Por Santiago Leiva/Periodista La Edición


San Salvador.- Nadie sabe oficialmente su origen, si se transmite de animal a humano, o si paso por tubos en ensayo en laboratorios, los cierto es que el Covid-19, está dejando heridas al mundo, huellas imborrables y un mando negro de luto, al robar principalmente el último aliento a personas de la tercera edad.
Aún no he visto estadísticas puntuales y un reportaje global de cuantos “abuelitos” se ha llevado el coronavirus, pero basta con observar las estadísticas de los primeros 8 días de agosto en El Salvador para entender qué es el adulto mayor el que está pagando la factura más alta de la pandemia.
Sin herramientas legales desde hace más de mes y medio, sin freno para impedir que la economía se abra totalmente y no escalonada, no es raro que El Salvador registra más de 400 contagios diarios Covid-19 y que sea el grupo etario de 60 a más de 90 años las generaciones que se está llevando la pandemia.
Desde el sábado de la semana pasada hasta ayer, es decir en 8 días, los primeros del mes de agosto, el Ministerio de Salud ha registrado oficialmente 90 muertos por coronavirus, 56 de ellos corresponden personas mayores de 60 años.
El resto, salvo un par de menores de 40 años, son personas que están en el grupo etario de entre 50 y 60 años, según se aprecia en los datos divulgados.
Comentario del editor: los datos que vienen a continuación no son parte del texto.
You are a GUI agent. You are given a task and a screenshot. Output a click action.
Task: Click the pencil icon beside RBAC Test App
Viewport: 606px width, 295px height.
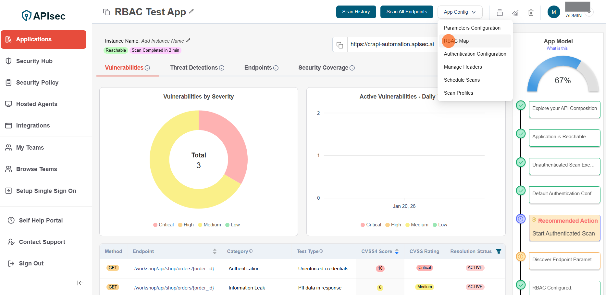point(192,11)
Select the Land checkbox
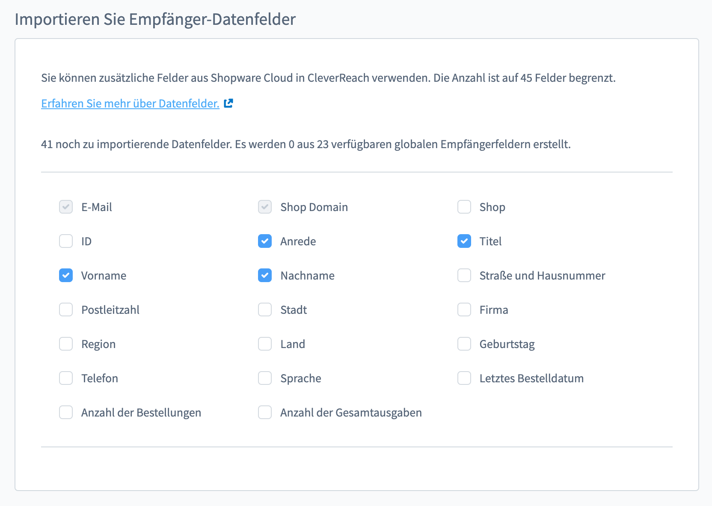Viewport: 712px width, 506px height. coord(265,344)
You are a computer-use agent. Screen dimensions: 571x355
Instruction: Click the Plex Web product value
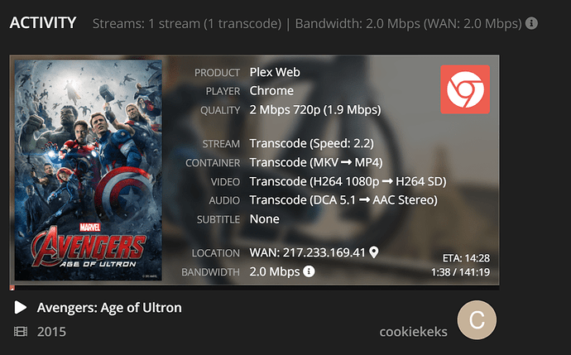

Hoy por ejemplo, se reportaron 13 decesos por Covid-19, y 8 son personas que van de los 60 a más de 80 años. En este informe se detalla la muerte de seis mujeres, una entre 60 y 70, tres de 70 a 8 y dos mayores de 80. También fallecieron un hombre de entre 60 y 70 y uno de 80.
El viernes pasado hubo 16 muertos, 13 fueron adultos mayores, seis hombres y siete mujeres. Mientras tanto el miércoles que también representa otro de los días más altos en muertes hubo 15, y 12 recayeron en la tercera edad.
Así, desde el sábado primero hasta el sábado ocho han fallecido 31 hombres de entre 60 a más de 90 y 25 mujeres de entre 60 y más de 80 años de edad.
El panorama es sombrío para esas generaciones de salvadoreños que nacieron en década del 60 hacia atrás. ¿Cuántos hijos se quedaran sin padre, nieto sin abuelo, bisnieto sin bisabuelo?, eso solo Dios lo sabe, lo cierto es que el mes apenas comienza y hoy más que nunca es pecado pintar canas y arrugas.